The chief of the CLAP program issued a statement yesterday about them and bread (repeating the threats) but also about the CNE-imposed political party re-registration drive to set up the opposition that the PSUV needs. So he cautioned that his party can’t assume that all collected signatures are valid until CNE says so, that there are parties paying people to sign and he also pointed out that double militancy is banned. True to his overlords’ discourse, he insulted OAS chief Luis Almagro – saying that he was a bitter man and the empire’s pawn-, disregarding Democratic Charter’s impact and condemning the attacks of progressive governments. Here’s the phony thing, he spoke about Odebrecht only to bash Peruvian president Pedro Pablo Kuczynski —whom he called a thug— saying that sooner rather than later, he’d face prison for corruption. I wish he’d shown the same passion when speaking about the “CLAP Maternal.”
On Thursday, March 16th, Venezuela is set to participate in the third phase of the second cycle of the United Nations Human Rights Council’s Universal Periodic Review (UPR). This time, the State must answer for the adoption of the 274 recommendations (85% more than 2011) made by 102 countries that were a part of Venezuela’s Review Session, held in November, 2016. The session is an opportunity for the State to commit to carry out the recommended measures to correct its policies and find an urgent solution for Human Rights violations against the people, including the opening of a humanitarian channel. If you want to sink deeper into this, read what UCAB’s Human Rights Center has been releasing.

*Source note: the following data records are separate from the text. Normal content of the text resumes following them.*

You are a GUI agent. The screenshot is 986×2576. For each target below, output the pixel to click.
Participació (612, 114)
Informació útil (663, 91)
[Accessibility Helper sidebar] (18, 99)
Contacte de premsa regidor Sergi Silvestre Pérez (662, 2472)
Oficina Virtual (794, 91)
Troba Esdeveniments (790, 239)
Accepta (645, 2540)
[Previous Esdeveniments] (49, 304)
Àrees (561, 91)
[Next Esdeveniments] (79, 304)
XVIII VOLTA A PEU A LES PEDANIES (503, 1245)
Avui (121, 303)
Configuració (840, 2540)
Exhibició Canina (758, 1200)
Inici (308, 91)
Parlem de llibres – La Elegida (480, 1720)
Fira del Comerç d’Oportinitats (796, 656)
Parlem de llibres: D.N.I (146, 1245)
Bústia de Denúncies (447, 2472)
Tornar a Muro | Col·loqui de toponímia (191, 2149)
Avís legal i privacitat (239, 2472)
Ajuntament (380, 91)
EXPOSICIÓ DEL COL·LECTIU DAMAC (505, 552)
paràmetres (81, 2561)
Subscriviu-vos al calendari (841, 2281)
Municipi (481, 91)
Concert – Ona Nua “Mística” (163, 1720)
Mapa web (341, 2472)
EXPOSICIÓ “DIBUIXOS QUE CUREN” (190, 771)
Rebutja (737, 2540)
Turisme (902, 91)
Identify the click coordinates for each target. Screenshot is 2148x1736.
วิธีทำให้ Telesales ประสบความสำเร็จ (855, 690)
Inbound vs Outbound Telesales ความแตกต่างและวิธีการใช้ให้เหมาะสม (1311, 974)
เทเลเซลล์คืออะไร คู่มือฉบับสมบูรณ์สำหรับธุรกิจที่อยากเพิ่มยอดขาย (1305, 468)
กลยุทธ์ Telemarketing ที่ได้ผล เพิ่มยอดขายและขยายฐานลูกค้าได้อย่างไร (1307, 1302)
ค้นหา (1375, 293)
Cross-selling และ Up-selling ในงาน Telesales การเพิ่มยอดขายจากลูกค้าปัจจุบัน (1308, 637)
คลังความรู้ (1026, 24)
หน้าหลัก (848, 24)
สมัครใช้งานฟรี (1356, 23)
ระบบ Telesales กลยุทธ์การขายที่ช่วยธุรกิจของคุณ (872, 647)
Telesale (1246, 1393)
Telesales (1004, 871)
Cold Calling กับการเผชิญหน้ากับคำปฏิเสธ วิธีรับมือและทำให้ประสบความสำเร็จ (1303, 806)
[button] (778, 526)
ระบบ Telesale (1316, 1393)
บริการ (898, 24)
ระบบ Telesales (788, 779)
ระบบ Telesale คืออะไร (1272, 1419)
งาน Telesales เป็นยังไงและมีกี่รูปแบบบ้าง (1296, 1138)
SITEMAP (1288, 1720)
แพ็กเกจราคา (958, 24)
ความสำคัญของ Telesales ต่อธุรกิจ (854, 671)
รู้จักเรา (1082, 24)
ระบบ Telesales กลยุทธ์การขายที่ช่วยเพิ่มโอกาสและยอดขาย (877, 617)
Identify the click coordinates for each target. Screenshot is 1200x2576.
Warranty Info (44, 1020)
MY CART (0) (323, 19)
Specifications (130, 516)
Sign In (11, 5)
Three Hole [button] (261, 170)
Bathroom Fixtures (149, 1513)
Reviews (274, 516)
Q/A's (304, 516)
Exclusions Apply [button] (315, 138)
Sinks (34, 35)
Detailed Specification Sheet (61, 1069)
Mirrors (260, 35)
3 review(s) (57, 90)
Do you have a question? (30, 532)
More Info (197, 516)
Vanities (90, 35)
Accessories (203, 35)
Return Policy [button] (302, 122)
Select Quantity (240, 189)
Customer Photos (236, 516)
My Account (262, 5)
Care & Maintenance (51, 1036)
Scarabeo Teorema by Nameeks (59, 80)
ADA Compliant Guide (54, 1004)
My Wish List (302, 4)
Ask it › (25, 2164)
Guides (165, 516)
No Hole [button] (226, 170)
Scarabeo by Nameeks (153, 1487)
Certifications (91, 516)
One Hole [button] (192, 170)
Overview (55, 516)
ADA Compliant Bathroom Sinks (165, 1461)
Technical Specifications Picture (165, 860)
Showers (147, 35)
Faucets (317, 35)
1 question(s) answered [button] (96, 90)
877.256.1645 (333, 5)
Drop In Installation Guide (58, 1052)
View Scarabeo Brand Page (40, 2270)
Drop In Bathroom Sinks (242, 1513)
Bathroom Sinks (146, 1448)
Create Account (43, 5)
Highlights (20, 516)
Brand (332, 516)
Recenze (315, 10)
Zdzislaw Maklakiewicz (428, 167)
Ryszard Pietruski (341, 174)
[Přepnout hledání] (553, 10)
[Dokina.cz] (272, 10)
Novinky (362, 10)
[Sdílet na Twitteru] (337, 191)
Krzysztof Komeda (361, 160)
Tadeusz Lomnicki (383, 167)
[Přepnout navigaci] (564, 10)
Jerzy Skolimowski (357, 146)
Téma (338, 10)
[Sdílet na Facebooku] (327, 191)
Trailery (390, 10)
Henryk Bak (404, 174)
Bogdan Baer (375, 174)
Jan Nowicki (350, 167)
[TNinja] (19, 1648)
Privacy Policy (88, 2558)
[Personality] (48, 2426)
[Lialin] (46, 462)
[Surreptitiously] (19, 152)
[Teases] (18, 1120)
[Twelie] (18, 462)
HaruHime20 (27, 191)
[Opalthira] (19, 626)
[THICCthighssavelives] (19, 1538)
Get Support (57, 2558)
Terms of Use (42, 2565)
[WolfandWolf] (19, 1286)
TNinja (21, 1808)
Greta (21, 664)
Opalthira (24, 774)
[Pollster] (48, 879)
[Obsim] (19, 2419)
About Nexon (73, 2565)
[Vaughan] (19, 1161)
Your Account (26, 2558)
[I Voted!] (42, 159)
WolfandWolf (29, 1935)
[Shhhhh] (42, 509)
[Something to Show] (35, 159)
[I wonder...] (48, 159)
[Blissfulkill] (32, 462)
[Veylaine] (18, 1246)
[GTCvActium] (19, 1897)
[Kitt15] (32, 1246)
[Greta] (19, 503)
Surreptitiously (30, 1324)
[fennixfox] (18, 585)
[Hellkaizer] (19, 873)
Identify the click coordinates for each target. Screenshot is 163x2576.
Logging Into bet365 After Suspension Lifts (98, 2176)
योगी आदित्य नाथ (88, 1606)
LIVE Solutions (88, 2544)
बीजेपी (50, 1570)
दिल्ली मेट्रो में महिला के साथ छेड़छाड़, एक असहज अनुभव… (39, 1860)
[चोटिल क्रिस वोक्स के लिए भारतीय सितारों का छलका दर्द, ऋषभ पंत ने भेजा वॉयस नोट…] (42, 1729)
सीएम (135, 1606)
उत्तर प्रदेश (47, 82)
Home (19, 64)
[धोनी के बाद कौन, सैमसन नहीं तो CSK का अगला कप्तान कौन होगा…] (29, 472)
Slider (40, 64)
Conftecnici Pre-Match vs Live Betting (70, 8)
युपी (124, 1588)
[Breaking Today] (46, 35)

The Executive Branch’s flippant reaction to the discovery of mass graves in the Penitenciaría General de Venezuela (PGV) describes the reach of their inhumanity. The gap between official figures and the ones released by specialized NGOs is colossal: minister Iris Varela initially spoke of three bodies, then seven and then she settled for fourteen; but the NGOs speak of dozens. So the progress that the minister reports is merely transferring the trio of pranes —ganglords— that led the riots within the PGV last year, to their current detention center – “26 de Julio” prison -, because she suspects they’re responsible for the mass graves: “We’re putting them in the same place to have them readily at hand during investigations; these crimes won’t go unpunished.” National Assembly Speaker Julio Borges said that lawmaker Richard Blanco is expected to explain this issue in the AN today.
Yesterday night, I witnessed two men fight over the garbage bags in my building. I see people eating from the garbage every day, but the frequency doesn’t help me normalize it. If it hurts me to see that, I can’t imagine how horrible it is for them to experience it. It’s a tremendously cruel sort of indignity, and it will only get worse. This horror is unforgivable.